Percentage of respondents who say their universities have increased course offerings in BI/BA since 2010, according to a recent survey of students and faculty by BI Congress III

SOURCE: "The State of Business Intelligence and Business Analytics in Academia 2012" (BI Congress III, February 2013)

At the University of Washington in Seattle, BI has evolved steadily since the school invested in its first tools in 2006, says Anja Canfield-Budde, senior manager for decision support services. The BI governance ­policies UW developed in 2008, which provided role-based access to data and reports, were the real key to the long-term success of BI initiatives there, she says.

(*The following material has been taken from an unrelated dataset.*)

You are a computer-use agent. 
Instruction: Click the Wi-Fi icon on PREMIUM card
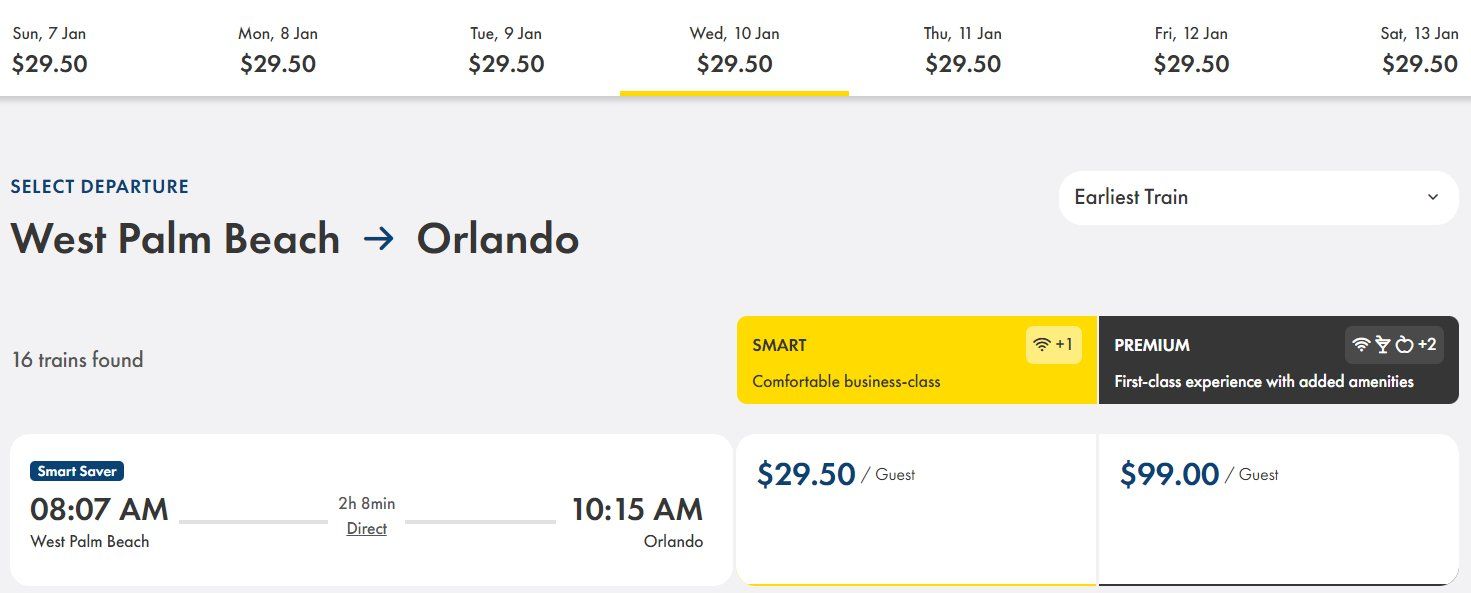tap(1361, 345)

UW deploys Microsoft SQL Server BI and has been shifting from a strong emphasis on using the technology for operational ­reporting toward increased use of ­analytics. The IT team also is working to provide ­executive dashboards for nontechnical users in a move toward more self-service BI.

"We want to give wide access to analytic information to help answer questions in all subject areas," she says. "UW uses the technology on all the main lines of information in the university: student data, financial data, data about space and resources."

Clearly defining data ­models and eliminating data silos are critical so that BI provides a "single ­version of the truth" across the user community, Canfield-Budde says. Buy-in from university administration and subject matter experts, as well as making sure that the data ­warehousing/BI team has appropriate skills in key roles, also are ­essential to BI success.

BI's true capabilities can be realized only when business and ­academic users work with IT to define high-value metrics and queries, FSU's Menchion says. Because needs change, an organization should ­approach business intelligence as a dynamic process with evolving goals and metrics.

Analytics for Action

Administrators crave context and the ability to put things in perspective, to understand what it all means, says Cornell University's ­Assistant Director of Data Operations Tony Damiani. The Ithaca, N.Y., university ­migrated to Oracle OB technology in 2008 to provide central administration financial analytics and planning support. By 2012, OB version 11 was deployed, providing top administrators with dashboard access to an array of both business and student data and analytics. The goal for the next phase is to provide a wider audience with the capability to drill down through a consistent store of data with increasing analytic detail.

"We can present a lot of high-level metrics, along with metadata so administrators can know the story the data is telling," he says. "We want many more of our users to have access to what their data means."

Clear and careful definition of the goals and key metrics is crucial, IDC's Vesset says. Once an information-sharing strategy and the proper metrics are in place, stakeholders need to actually use the information.

"BI is not just about deploying software," he says. "People have to have confidence in the reports and analysis, and take action."

Serve Up Self-Service

A partnership between IT and business users is essential to the long-term success of any BI initiative, says Florida State University's Byron Menchion. That collaboration begins with ­defining data models and queries, and when the process goes well, culminates in self-service BI.

"We encourage self-service reporting and seek feedback in our community dashboards," he says. "Self-service helps to maintain user buy-in and, though we have an extensive support network, it takes some pressure off the IT staff."

At the University of Washington, Anja ­Canfield-Budde says self-service broadens ­access to the benefits of BI: "Availability of information is the goal, so we try to provide a stable suite of BI tools for seamless self-service."

It's up to IT to ensure access to BI reports, and analysis is extended to busy — and, often, nontechnical — users, Cornell's Tony Damiani says. "We work to give [faculty] the fewest clicks from where they start to the information they need," he says.